■ Required task ■
Format the lines below as a Markdown table with two columns, No. and Text, putting each line's row number under No. and the line under Text, and omit blank lines.

■ Material for this exercise ■
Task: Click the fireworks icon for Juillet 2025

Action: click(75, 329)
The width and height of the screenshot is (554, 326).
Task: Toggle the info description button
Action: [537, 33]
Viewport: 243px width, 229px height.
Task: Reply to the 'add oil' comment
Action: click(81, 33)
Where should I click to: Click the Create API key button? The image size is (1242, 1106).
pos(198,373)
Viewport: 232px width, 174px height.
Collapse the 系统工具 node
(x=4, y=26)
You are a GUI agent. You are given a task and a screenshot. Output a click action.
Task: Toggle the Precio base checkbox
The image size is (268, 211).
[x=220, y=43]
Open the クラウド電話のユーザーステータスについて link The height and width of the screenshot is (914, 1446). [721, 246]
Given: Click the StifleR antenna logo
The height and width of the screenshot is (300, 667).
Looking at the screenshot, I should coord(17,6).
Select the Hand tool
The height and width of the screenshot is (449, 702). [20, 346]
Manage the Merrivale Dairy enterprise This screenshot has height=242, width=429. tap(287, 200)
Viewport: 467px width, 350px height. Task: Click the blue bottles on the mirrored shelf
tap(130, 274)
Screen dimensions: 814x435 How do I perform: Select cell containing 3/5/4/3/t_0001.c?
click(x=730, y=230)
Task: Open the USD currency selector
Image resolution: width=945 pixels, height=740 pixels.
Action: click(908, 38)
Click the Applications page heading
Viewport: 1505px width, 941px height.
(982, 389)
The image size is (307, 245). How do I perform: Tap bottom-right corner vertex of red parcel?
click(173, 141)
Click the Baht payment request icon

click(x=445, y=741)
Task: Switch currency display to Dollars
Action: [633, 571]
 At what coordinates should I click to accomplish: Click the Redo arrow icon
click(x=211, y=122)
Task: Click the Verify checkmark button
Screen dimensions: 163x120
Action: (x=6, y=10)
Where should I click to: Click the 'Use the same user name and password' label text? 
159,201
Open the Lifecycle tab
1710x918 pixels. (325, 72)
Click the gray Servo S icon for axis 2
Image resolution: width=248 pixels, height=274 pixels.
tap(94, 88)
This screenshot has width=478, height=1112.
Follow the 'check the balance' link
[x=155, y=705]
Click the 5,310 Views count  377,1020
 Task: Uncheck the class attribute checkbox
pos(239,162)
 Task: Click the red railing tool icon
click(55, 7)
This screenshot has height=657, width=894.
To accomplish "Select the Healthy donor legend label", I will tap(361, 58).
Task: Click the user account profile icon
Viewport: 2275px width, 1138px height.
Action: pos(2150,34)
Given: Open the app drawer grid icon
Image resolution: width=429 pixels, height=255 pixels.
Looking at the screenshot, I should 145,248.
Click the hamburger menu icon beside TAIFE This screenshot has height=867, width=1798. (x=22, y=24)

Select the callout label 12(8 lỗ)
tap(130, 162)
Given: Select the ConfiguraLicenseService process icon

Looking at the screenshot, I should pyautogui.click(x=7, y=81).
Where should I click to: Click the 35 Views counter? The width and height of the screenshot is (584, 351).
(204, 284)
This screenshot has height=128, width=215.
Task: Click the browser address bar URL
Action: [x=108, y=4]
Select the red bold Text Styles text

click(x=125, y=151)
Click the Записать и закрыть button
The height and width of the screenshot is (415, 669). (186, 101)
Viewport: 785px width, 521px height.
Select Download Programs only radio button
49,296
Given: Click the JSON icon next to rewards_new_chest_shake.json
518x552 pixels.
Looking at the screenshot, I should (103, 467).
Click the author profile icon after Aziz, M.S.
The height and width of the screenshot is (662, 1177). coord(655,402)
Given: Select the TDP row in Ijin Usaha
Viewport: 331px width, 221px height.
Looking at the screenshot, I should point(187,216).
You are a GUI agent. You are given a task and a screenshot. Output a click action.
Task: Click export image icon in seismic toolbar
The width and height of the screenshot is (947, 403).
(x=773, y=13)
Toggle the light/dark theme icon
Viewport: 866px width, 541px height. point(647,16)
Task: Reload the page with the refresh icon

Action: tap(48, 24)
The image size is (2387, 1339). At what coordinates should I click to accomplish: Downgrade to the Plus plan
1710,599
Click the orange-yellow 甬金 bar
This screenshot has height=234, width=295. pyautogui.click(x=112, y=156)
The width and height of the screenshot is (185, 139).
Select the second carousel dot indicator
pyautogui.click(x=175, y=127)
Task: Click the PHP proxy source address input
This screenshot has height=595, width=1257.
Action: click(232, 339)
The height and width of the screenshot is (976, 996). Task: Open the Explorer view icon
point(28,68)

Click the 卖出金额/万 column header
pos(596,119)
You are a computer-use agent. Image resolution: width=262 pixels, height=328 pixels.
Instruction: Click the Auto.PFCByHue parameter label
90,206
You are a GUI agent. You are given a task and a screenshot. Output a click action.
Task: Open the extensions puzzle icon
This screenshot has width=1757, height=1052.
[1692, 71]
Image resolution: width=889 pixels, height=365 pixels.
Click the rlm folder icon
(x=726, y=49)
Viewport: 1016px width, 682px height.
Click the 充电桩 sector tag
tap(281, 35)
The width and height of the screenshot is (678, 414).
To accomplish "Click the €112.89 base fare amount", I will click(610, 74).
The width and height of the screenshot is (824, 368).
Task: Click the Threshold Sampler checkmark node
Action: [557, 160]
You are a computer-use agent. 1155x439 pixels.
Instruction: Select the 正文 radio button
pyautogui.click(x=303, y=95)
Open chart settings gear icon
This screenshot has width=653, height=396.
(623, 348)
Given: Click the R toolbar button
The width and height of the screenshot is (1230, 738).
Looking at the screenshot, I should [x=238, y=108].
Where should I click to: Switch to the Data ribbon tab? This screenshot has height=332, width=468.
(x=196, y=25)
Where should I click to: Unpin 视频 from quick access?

■ Expected output ■
| No. | Text |
|---|---|
| 1 | Task: Click the fireworks icon for Juillet 2025 |
| 2 | Action: click(75, 329) |
| 3 | The width and height of the screenshot is (554, 326). |
| 4 | Task: Toggle the info description button |
| 5 | Action: [537, 33] |
| 6 | Viewport: 243px width, 229px height. |
| 7 | Task: Reply to the 'add oil' comment |
| 8 | Action: click(81, 33) |
| 9 | Where should I click to: Click the Create API key button? The image size is (1242, 1106). |
| 10 | pos(198,373) |
| 11 | Viewport: 232px width, 174px height. |
| 12 | Collapse the 系统工具 node |
| 13 | (x=4, y=26) |
| 14 | You are a GUI agent. You are given a task and a screenshot. Output a click action. |
| 15 | Task: Toggle the Precio base checkbox |
| 16 | The image size is (268, 211). |
| 17 | [x=220, y=43] |
| 18 | Open the クラウド電話のユーザーステータスについて link The height and width of the screenshot is (914, 1446). [721, 246] |
| 19 | Given: Click the StifleR antenna logo |
| 20 | The height and width of the screenshot is (300, 667). |
| 21 | Looking at the screenshot, I should coord(17,6). |
| 22 | Select the Hand tool |
| 23 | The height and width of the screenshot is (449, 702). [20, 346] |
| 24 | Manage the Merrivale Dairy enterprise This screenshot has height=242, width=429. tap(287, 200) |
| 25 | Viewport: 467px width, 350px height. Task: Click the blue bottles on the mirrored shelf |
| 26 | tap(130, 274) |
| 27 | Screen dimensions: 814x435 How do I perform: Select cell containing 3/5/4/3/t_0001.c? |
| 28 | click(x=730, y=230) |
| 29 | Task: Open the USD currency selector |
| 30 | Image resolution: width=945 pixels, height=740 pixels. |
| 31 | Action: click(908, 38) |
| 32 | Click the Applications page heading |
| 33 | Viewport: 1505px width, 941px height. |
| 34 | (982, 389) |
| 35 | The image size is (307, 245). How do I perform: Tap bottom-right corner vertex of red parcel? |
| 36 | click(173, 141) |
| 37 | Click the Baht payment request icon |
| 38 | click(x=445, y=741) |
| 39 | Task: Switch currency display to Dollars |
| 40 | Action: [633, 571] |
| 41 |  At what coordinates should I click to accomplish: Click the Redo arrow icon |
| 42 | click(x=211, y=122) |
| 43 | Task: Click the Verify checkmark button |
| 44 | Screen dimensions: 163x120 |
| 45 | Action: (x=6, y=10) |
| 46 | Where should I click to: Click the 'Use the same user name and password' label text?  |
| 47 | 159,201 |
| 48 | Open the Lifecycle tab |
| 49 | 1710x918 pixels. (325, 72) |
| 50 | Click the gray Servo S icon for axis 2 |
| 51 | Image resolution: width=248 pixels, height=274 pixels. |
| 52 | tap(94, 88) |
| 53 | This screenshot has width=478, height=1112. |
| 54 | Follow the 'check the balance' link |
| 55 | [x=155, y=705] |
| 56 | Click the 5,310 Views count  377,1020 |
| 57 |  Task: Uncheck the class attribute checkbox |
| 58 | pos(239,162) |
| 59 |  Task: Click the red railing tool icon |
| 60 | click(55, 7) |
| 61 | This screenshot has height=657, width=894. |
| 62 | To accomplish "Select the Healthy donor legend label", I will tap(361, 58). |
| 63 | Task: Click the user account profile icon |
| 64 | Viewport: 2275px width, 1138px height. |
| 65 | Action: pos(2150,34) |
| 66 | Given: Open the app drawer grid icon |
| 67 | Image resolution: width=429 pixels, height=255 pixels. |
| 68 | Looking at the screenshot, I should 145,248. |
| 69 | Click the hamburger menu icon beside TAIFE This screenshot has height=867, width=1798. (x=22, y=24) |
| 70 | Select the callout label 12(8 lỗ) |
| 71 | tap(130, 162) |
| 72 | Given: Select the ConfiguraLicenseService process icon |
| 73 | Looking at the screenshot, I should pyautogui.click(x=7, y=81). |
| 74 | Where should I click to: Click the 35 Views counter? The width and height of the screenshot is (584, 351). |
| 75 | (204, 284) |
| 76 | This screenshot has height=128, width=215. |
| 77 | Task: Click the browser address bar URL |
| 78 | Action: [x=108, y=4] |
| 79 | Select the red bold Text Styles text |
| 80 | click(x=125, y=151) |
| 81 | Click the Записать и закрыть button |
| 82 | The height and width of the screenshot is (415, 669). (186, 101) |
| 83 | Viewport: 785px width, 521px height. |
| 84 | Select Download Programs only radio button |
| 85 | 49,296 |
| 86 | Given: Click the JSON icon next to rewards_new_chest_shake.json |
| 87 | 518x552 pixels. |
| 88 | Looking at the screenshot, I should (103, 467). |
| 89 | Click the author profile icon after Aziz, M.S. |
| 90 | The height and width of the screenshot is (662, 1177). coord(655,402) |
| 91 | Given: Select the TDP row in Ijin Usaha |
| 92 | Viewport: 331px width, 221px height. |
| 93 | Looking at the screenshot, I should point(187,216). |
| 94 | You are a GUI agent. You are given a task and a screenshot. Output a click action. |
| 95 | Task: Click export image icon in seismic toolbar |
| 96 | The width and height of the screenshot is (947, 403). |
| 97 | (x=773, y=13) |
| 98 | Toggle the light/dark theme icon |
| 99 | Viewport: 866px width, 541px height. point(647,16) |
| 100 | Task: Reload the page with the refresh icon |
| 101 | Action: tap(48, 24) |
| 102 | The image size is (2387, 1339). At what coordinates should I click to accomplish: Downgrade to the Plus plan |
| 103 | 1710,599 |
| 104 | Click the orange-yellow 甬金 bar |
| 105 | This screenshot has height=234, width=295. pyautogui.click(x=112, y=156) |
| 106 | The width and height of the screenshot is (185, 139). |
| 107 | Select the second carousel dot indicator |
| 108 | pyautogui.click(x=175, y=127) |
| 109 | Task: Click the PHP proxy source address input |
| 110 | This screenshot has height=595, width=1257. |
| 111 | Action: click(232, 339) |
| 112 | The height and width of the screenshot is (976, 996). Task: Open the Explorer view icon |
| 113 | point(28,68) |
| 114 | Click the 卖出金额/万 column header |
| 115 | pos(596,119) |
| 116 | You are a computer-use agent. Image resolution: width=262 pixels, height=328 pixels. |
| 117 | Instruction: Click the Auto.PFCByHue parameter label |
| 118 | 90,206 |
| 119 | You are a GUI agent. You are given a task and a screenshot. Output a click action. |
| 120 | Task: Open the extensions puzzle icon |
| 121 | This screenshot has width=1757, height=1052. |
| 122 | [1692, 71] |
| 123 | Image resolution: width=889 pixels, height=365 pixels. |
| 124 | Click the rlm folder icon |
| 125 | (x=726, y=49) |
| 126 | Viewport: 1016px width, 682px height. |
| 127 | Click the 充电桩 sector tag |
| 128 | tap(281, 35) |
| 129 | The width and height of the screenshot is (678, 414). |
| 130 | To accomplish "Click the €112.89 base fare amount", I will click(610, 74). |
| 131 | The width and height of the screenshot is (824, 368). |
| 132 | Task: Click the Threshold Sampler checkmark node |
| 133 | Action: [557, 160] |
| 134 | You are a computer-use agent. 1155x439 pixels. |
| 135 | Instruction: Select the 正文 radio button |
| 136 | pyautogui.click(x=303, y=95) |
| 137 | Open chart settings gear icon |
| 138 | This screenshot has width=653, height=396. |
| 139 | (623, 348) |
| 140 | Given: Click the R toolbar button |
| 141 | The width and height of the screenshot is (1230, 738). |
| 142 | Looking at the screenshot, I should [x=238, y=108]. |
| 143 | Where should I click to: Switch to the Data ribbon tab? This screenshot has height=332, width=468. |
| 144 | (x=196, y=25) |
| 145 | Where should I click to: Unpin 视频 from quick access? |